> [Problem to solve]: Across the entries that follow, tally every line holding the word "dropdown" and reply with the count alone.

> [Data section]:
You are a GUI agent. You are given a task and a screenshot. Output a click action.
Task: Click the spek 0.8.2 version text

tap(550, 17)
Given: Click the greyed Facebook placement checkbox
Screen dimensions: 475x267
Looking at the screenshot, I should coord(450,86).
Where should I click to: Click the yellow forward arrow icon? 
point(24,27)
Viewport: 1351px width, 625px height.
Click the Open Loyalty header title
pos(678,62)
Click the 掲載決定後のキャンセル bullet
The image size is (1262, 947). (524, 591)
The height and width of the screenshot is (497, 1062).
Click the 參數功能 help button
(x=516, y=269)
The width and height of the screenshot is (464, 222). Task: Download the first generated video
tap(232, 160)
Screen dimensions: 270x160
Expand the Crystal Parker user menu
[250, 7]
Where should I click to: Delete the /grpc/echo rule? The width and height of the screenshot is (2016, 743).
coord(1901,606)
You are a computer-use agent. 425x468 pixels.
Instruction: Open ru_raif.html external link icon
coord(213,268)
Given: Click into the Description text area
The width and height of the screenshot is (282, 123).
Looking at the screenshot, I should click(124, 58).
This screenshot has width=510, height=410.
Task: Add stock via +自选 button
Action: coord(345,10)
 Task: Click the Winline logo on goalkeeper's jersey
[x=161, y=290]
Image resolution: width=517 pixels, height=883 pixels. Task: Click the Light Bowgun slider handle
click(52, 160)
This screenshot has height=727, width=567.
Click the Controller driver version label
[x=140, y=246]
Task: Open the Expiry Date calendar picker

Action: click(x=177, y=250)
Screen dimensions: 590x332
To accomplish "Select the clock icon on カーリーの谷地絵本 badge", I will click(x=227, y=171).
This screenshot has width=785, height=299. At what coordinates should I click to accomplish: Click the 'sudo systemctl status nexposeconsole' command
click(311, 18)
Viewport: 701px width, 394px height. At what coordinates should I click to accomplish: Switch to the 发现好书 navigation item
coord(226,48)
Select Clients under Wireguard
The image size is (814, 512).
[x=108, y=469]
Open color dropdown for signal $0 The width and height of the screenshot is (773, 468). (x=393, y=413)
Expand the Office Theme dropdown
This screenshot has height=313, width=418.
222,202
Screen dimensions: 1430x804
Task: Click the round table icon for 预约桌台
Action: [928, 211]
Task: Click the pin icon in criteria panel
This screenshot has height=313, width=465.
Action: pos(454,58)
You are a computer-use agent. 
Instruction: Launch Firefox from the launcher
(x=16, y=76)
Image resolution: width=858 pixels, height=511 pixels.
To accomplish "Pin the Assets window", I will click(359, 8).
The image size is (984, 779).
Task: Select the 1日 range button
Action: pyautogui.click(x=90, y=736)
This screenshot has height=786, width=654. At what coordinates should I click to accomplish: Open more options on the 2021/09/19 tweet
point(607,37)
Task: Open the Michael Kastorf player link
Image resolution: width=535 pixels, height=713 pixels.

> [Your solution]: 2